The Ice Hotel in the far north of Sweden has been operating now for 21 years - as a hotel actually made out of ice. How it came about  and its early development is one of those fascinating stories about luck and opportunity - and determination to follow through on that opportunity when it arose.

For starters, outside of Sweden, who had ever heard of the tiny village of Jukkasjärvi? The village was popular for a few months in summer and a local hotel owner started to think - as all good tourism operators do - about ways to extend his product through to the colder months. The first idea was to mount an art exhibition in an igloo built from ice on the Torne River, which runs alongside of Jukkasjärvi. Needless to say, the river freezes over during winter.

In 1990, a group of hardy tourists was unable to find a room in the hotel, and asked whether it would be possible to stay in the igloo overnight - they became the first guests of the "Ice Hotel". And from such inauspicious beginnings, a major tourism phenomenon has developed.
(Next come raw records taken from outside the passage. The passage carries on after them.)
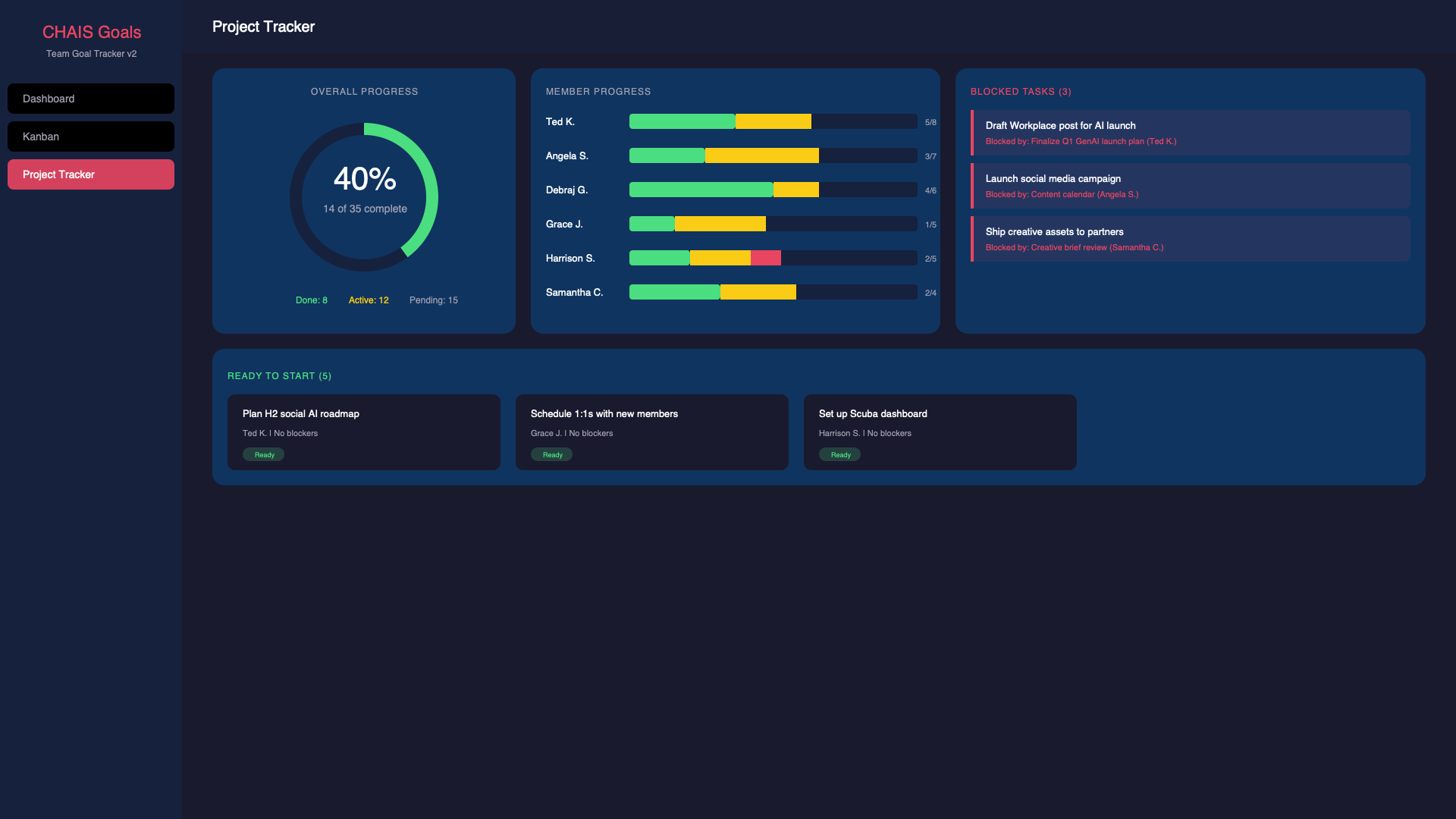Click Angela S.'s yellow active segment
This screenshot has width=1456, height=819.
pyautogui.click(x=761, y=155)
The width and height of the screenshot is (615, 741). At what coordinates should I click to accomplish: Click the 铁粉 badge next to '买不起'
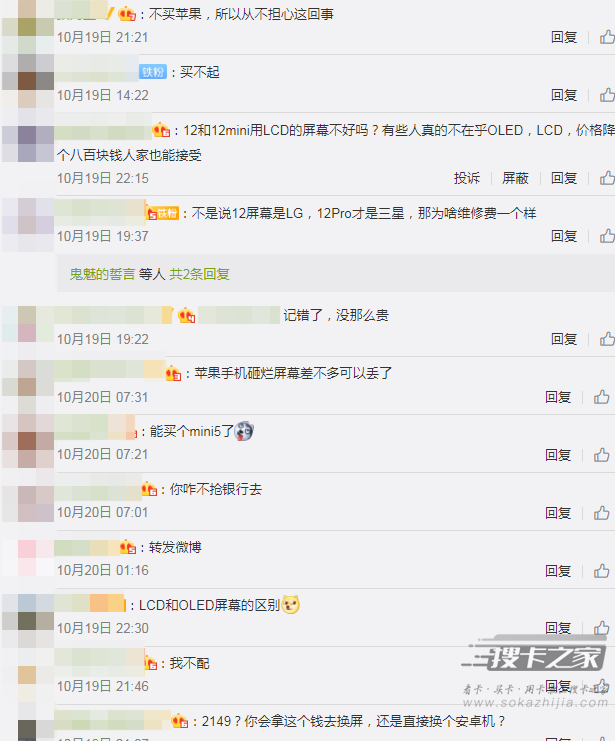coord(153,72)
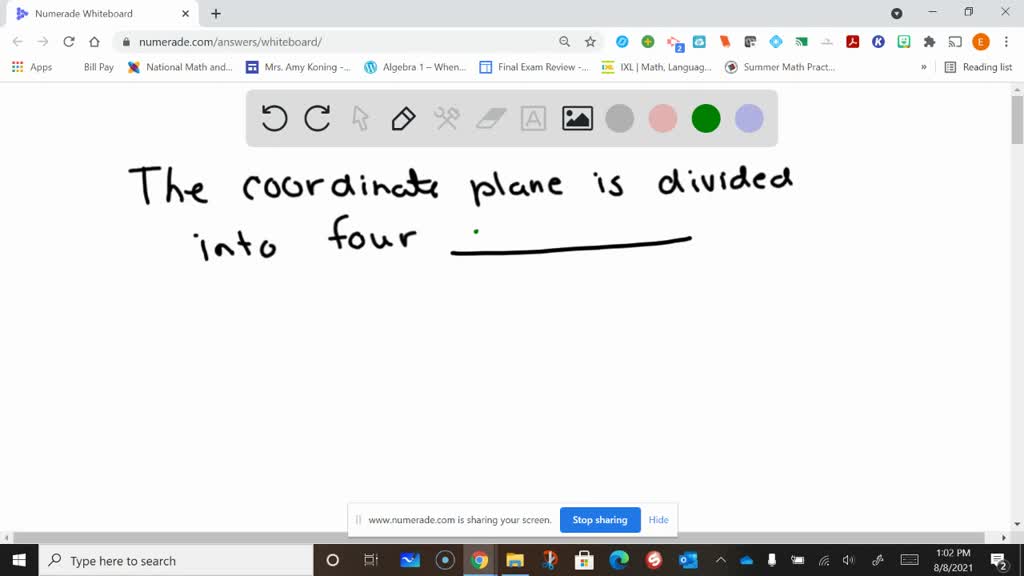Open the Text tool on the whiteboard
Image resolution: width=1024 pixels, height=576 pixels.
tap(532, 118)
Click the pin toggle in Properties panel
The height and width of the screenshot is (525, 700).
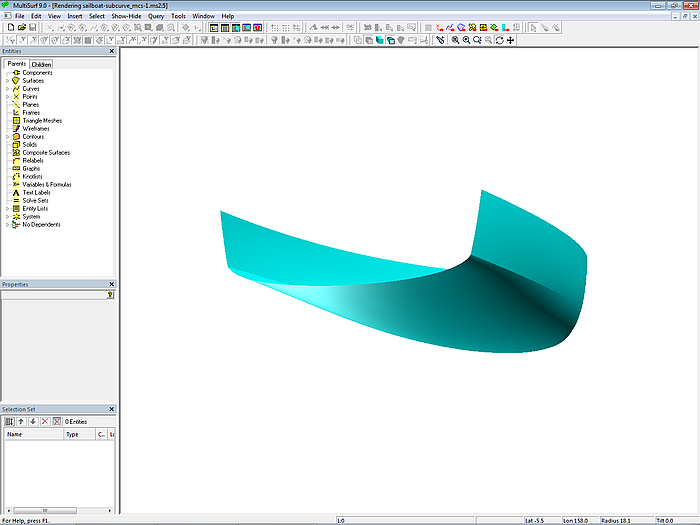coord(110,295)
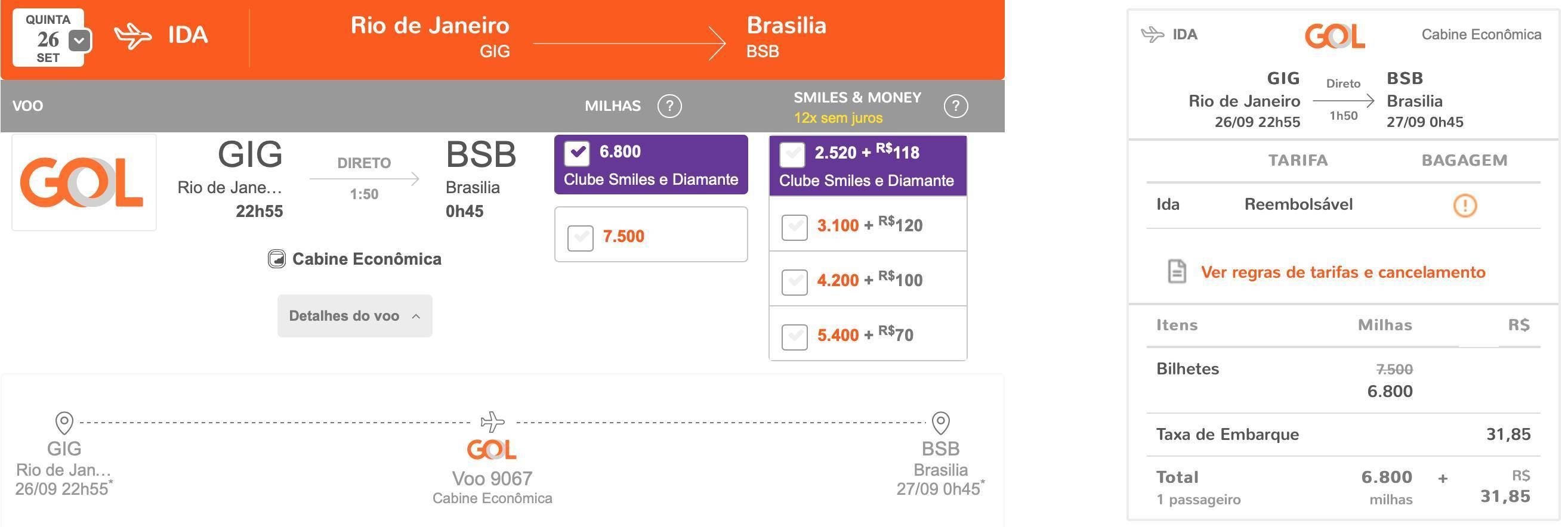The image size is (1568, 527).
Task: Select the TARIFA column tab
Action: [x=1298, y=160]
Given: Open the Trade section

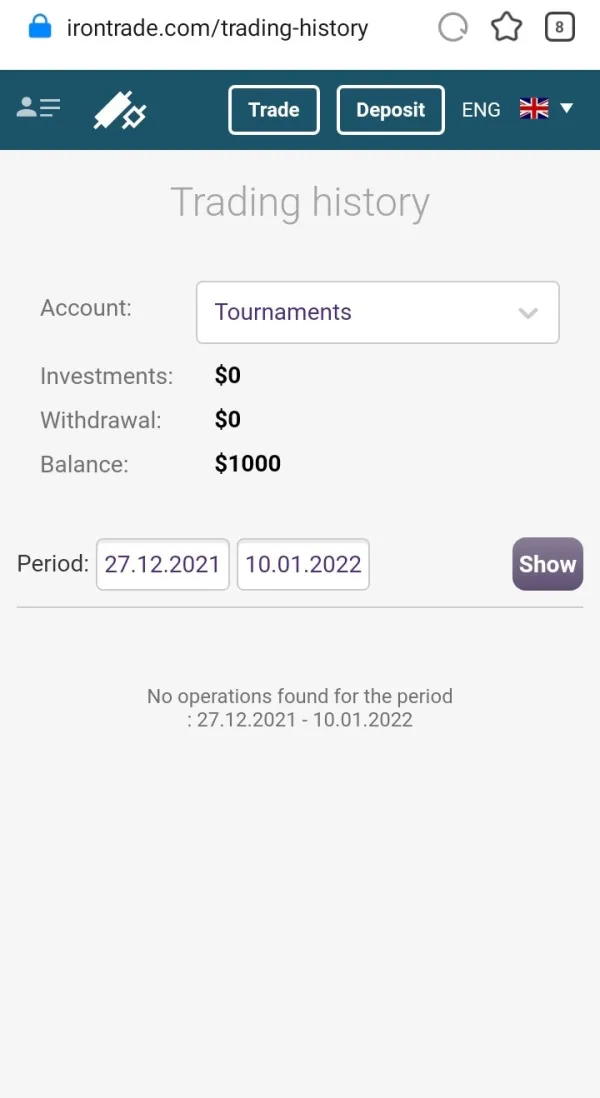Looking at the screenshot, I should [273, 110].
The igloo built on the river was unfortunately unable to cater for the growing crowds of visitors and in subsequent years was moved to the land between the river and Jukkasjärvi. From a small construction of approximately 60 sq m in the first year, the hotel now occupies some 6000 sq m with dozens of hotel rooms, a main hall, an Ice Bar, in partnership with Absolut Vodka and a church (the Ice Hotel is very popular for weddings, especially for Scottish couples for some reason).

"Snice" moulding on wall
The hotel is built anew every year, with ice harvested from the Torne River at the end of the previous winter and a composite material called "snice" - as the name suggests something that is in between snow and ice.

There's quite an art to the cultivation of ice with the clarity and purity that is needed for the ice hotel - and here's where Jukkasjärvi's position next to the Torne River becomes its competitive advantage. The water in the Torne is clear and well oxygenated, and it flows at the right speed needed for ice to form and grow in spectacular, crystal clear sheets.

Construction generally takes place between October and December each year, with full operations ramping up from mid-December onwards. Day-trippers are welcome during the construction phase, and depending on the weather (temperature), overnight guests can sleep in "cold" accommodation from mid-December onwards.

The basic "snow room"
There are three levels of accommodation: a basic snow room, an ice room and and an ice "art suite". The art suites are individually designed following the competitive selection process mentioned earlier.

Successful designers win the right to come and work 12 hour days for two to three weeks to personally construct their winning design.

The standard "ice room"
From its early history arising from an art exhibition on a river, the river is now used to create art that can be experienced in a most intense way!

According to my charming guide - who kindly turned his 4 pm Swedish language guided tour into an English language tour as I was the only one in the group - the construction of the ice hotel is a year-round operation.

Ice "art suite" - one of a kind
While the construction takes place at the start of winter, the raw material (the ice) is grown and harvested during the winter, then harvested and stored close to the hotel site, ready for use in the following season. The reason for this is that the ice hasn't grown thick enough to form the supporting pillars and other structural elements of the hotel at the start of winter - so the ice in this year's hotel was grown and harvested in March-April this year!

So just how do you sleep on a bed of ice, in sub-zero temperatures? The thing is to have exactly the right amount of clothing. Basically a couple of good thermal underlayers inside of a high quality down sleeping bag is what's required. If you try and get into the sleeping bag with too much clothing, you will paradoxically be colder than if you take off your cold outer clothing and get into the sleeping bag with your warm inner layers on.

Children are not encouraged at the Ice Hotel - not because they will damage the furnishings or make too much noise - but can you imagine having to get up in the middle of the night to take little ones to the toilet? None of the rooms has an ensuite!!

And for somewhere uber-cool to chill out in the evening, of course there's the Ice Bar.  Cheers!